Fig. 3. The protective effect of zingerone on Pi-induced calcification mediated by AMPK. VSMCs were treated with zingerone (100 nM) for 0.5, 1, 3, 6 and 12 hours (A). Cells were treated with or without Pi, zingerone, and Compound C (1 µM) for 2 days or 2 weeks (B, C) Protein levels of p-AMPK, AMPK, Dlx5, and CBFA1 were measured by Western blot analysis (A, B, left panel). Densitometry analysis was performed with the indicated antibodies (A, right panel and B, right panel, down panel). Alizarin red S staining (C).
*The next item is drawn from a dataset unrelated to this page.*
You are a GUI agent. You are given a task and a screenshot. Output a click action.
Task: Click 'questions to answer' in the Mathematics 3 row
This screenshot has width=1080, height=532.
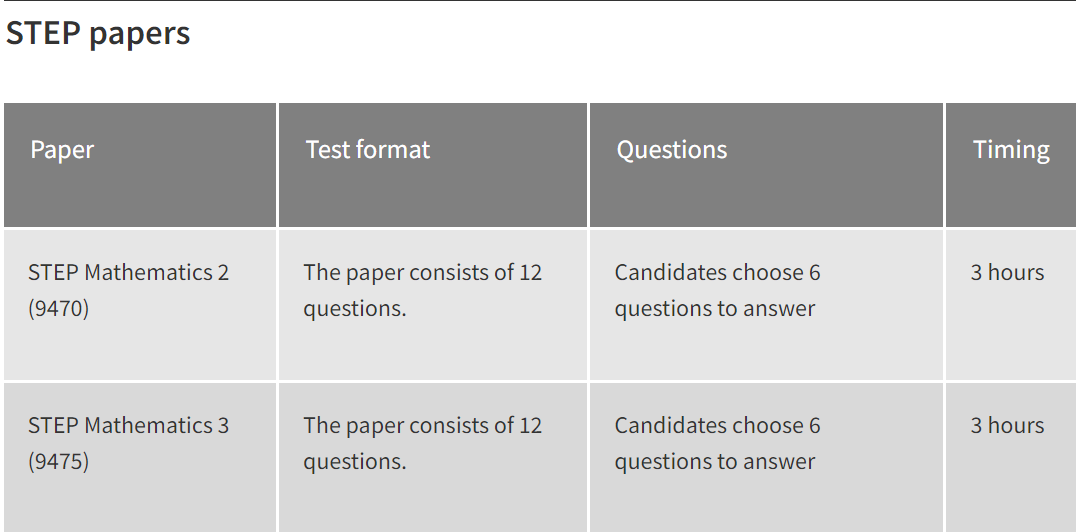coord(715,462)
Data represent the mean±standard error of the mean of 3 individual experiments.

Pi, inorganic phosphate; AMPK, AMP-activated protein kinase; p-AMPK, phospho-AMPK; t-AMPK, total AMPK; VSMC, vascular smooth muscle cell; Dlx5, distal-less homeobox 5; CBFA1, core-binding factor α-1.

Statistical significance was determined relative to a control (^*p<0.05; ^†p<0.01; ^‡p<0.001) or compared with the Pi-treated group (^§p<0.05; ^∥p<0.01), Pi and zingerone group (^¶p<0.05; ^**p<0.01; ^††p<0.005) using the Student's t-test.